Even after Mary turned the world on with her smile and Dan Quayle attacked Murphy Brown, it has been a long, winding road to watching Hannah Horvath having sex on Lena Dunham’s Girls, and smart cultural critic Press guides us through the thicket faced by pioneering women. Once chief television critic for the Village Voice and an editor at the Los Angeles Times, Press draws on her up-close experience as a witness to the medium’s evolution from Mayberry to Transparent to the first reality star president. Press has interviewed and been on the set with innovative, powerhouse women including Shonda Rhimes (Grey’s Anatomy), Jenji Kohan (Orange Is the New Black), and Tina Fey (30 Rock) and she provides a fascinating, persuasive account of how forceful, creative, female-centric television has prevailed and transformed American culture -- though it may be at risk in the Trump era.

2. Stranger: The Challenge of a Latino Immigrant in the Trump Era by Jorge Ramos, translated by Ezra E. Fitz (Vintage)

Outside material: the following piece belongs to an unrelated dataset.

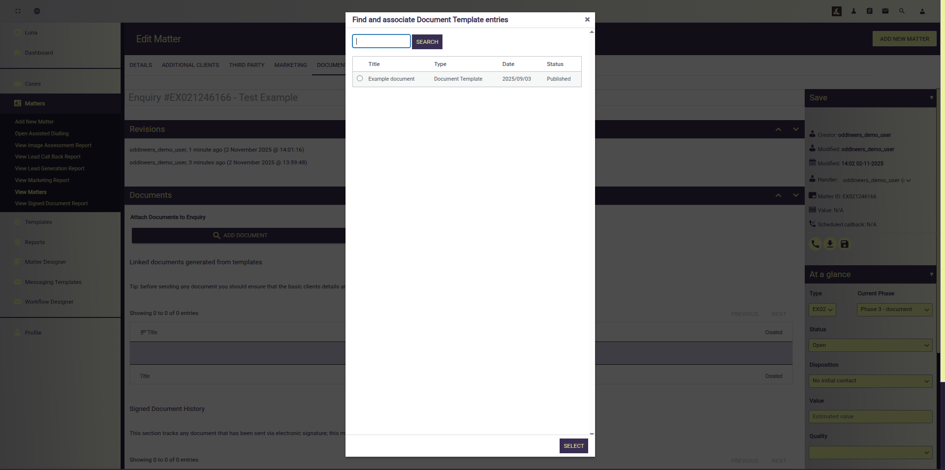Open the Marketing tab

[x=290, y=65]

Ramos, a Mexican-American Univision journalist who gained international prominence in 2015 when then-presidential candidate Donald Trump told him to “go back to Univision,” has delivered a fierce manifesto about the anti-immigration disposition running through this era. “There are times when I feel like a stranger in this country where I’ve spent more than half my life,” he writes. Ramos urges disobedience and resistance, expresses disappointment with the Latino turnout in the presidential election, and evokes the words of President John F. Kennedy, who once wrote: “Immigration policy should be generous; it should be fair; it should be flexible.” Ramos dedicated his book to his heroes: the Dreamers.

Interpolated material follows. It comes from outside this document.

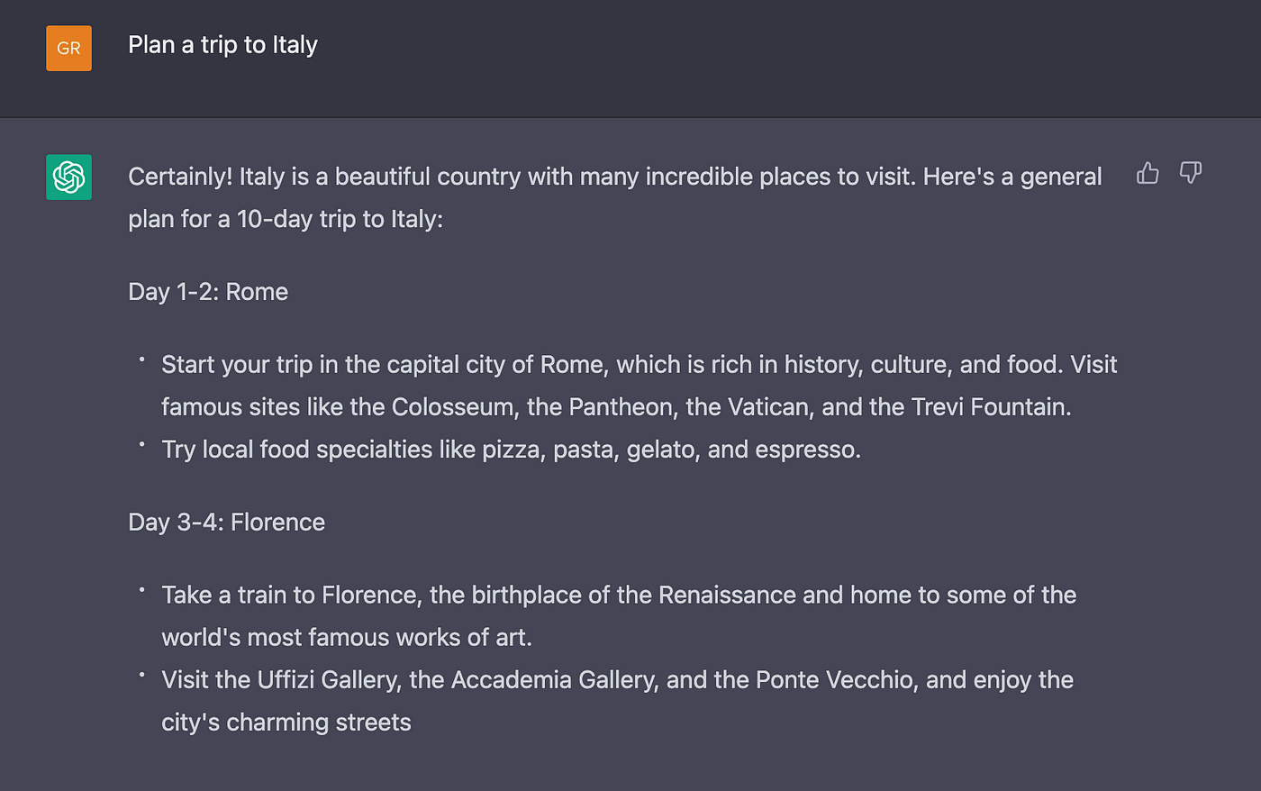
Task: Click the green ChatGPT logo avatar
Action: coord(69,177)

3. Chicago by David Mamet (Custom House)

In his fascinating Prohibition-era novel, Mamet returns to his Chicago origins; tough-talking, working-class guys; and the sharp dialogue that has distinguished his greatest works, like his Pulitzer Prize-winning play Glengarry Glen Ross and the beautiful American Buffalo. The lead in Mamet’s noir mystery is hard-boiled veteran Chicago Tribune reporter Mike Hodge, who is investigating who iced his girlfriend. Mamet’s fondness for incorporating real characters such as Al Capone, Nathan Leopold, and Richard Loeb into the action is reminiscent of E.L. Doctorow’s novels like Ragtime and Billy Bathgate. But Chicago is animated by Mamet’s unique talent for conversational volleying -- and his recent forays into conservative political discourse place him in a vastly different universe. 

4. Silver Girl by Leslie Pietrzyk (Unnamed Press)

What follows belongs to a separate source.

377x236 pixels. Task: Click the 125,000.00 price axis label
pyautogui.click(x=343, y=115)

Female friendship, as Elena Ferrante has recently shown, is the stuff of dynamite, and Pietrzyk adds a fraught class dynamic to her gripping campus novel set in the 1980s. The unnamed narrator, an abused girl from small-town Iowa, arrives at a stately Evanston, Illinois university (think Northwestern), where she becomes entangled with a socialite roommate and her dysfunctional upper-class family, just as Chicago’s Tylenol killer has set off on a rampage of drug tampering that terrorizes the region. Against this rich backdrop, and the conflicting feelings and mysteries of this constellation of charged relationships, Pietryzk builds a dark, suspenseful, and multidimensional twist on the coming of age story.

5. The Cadaver King and the Country Dentist: A True Story of Injustice in the American South by Radley Balko and Tucker Carrington, foreword by John Grisham (PublicAffairs)

“This is a maddening story of a broken system,” Grisham writes in his foreword to this powerful book, “one in which prosecutors allowed -- even encouraged -- flawed forensic testimony because it was skillfully molded to fit their theories of guilt.” To expose the deceitful medical examiner and dentist who systematically fabricated evidence – concocting bite marks on victims – leading to wrongful convictions in Mississippi, Balko (Washington Post opinion journalist and investigative reporter) and Carrington (director of the University of Mississippi’s Innocence Project) teamed up to focus on two murder cases that led to the exoneration of innocent men. What is profoundly disturbing is that prosecutors, judges, and legislators were knowing conspirators in these cases, which involved racism, presumption of guilt, overzealous prosecution, and a determination to clear a huge volume of cases, even if it meant relying on manufactured evidence.